> Instructions to follow: Exact wording is required for every entry; transcribe all of them and leave the images out.

> Task material:
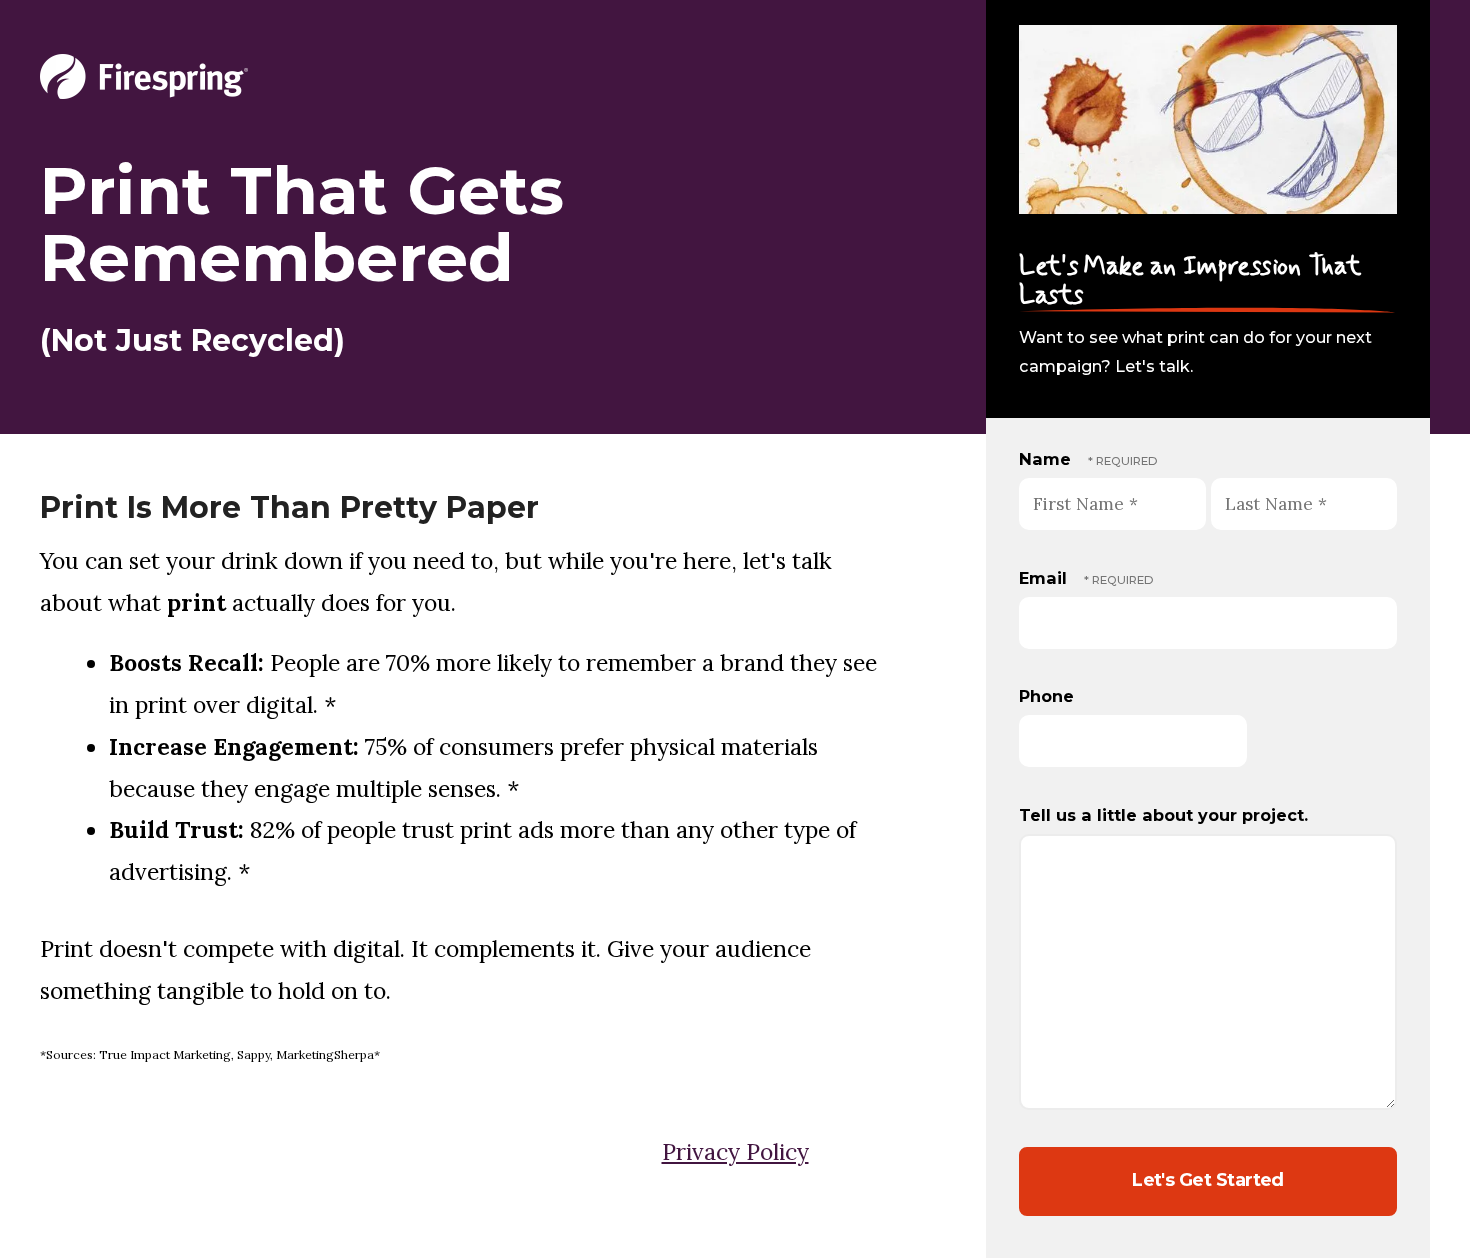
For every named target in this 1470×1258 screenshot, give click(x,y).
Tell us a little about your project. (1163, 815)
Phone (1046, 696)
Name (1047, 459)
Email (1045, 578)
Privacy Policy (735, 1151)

> Result of this exercise:
For every named target in this 1470×1258 screenshot, give click(x,y).
Tell us a little about your project. (1163, 815)
Phone (1046, 696)
Name (1047, 459)
Email (1045, 578)
Privacy Policy (735, 1151)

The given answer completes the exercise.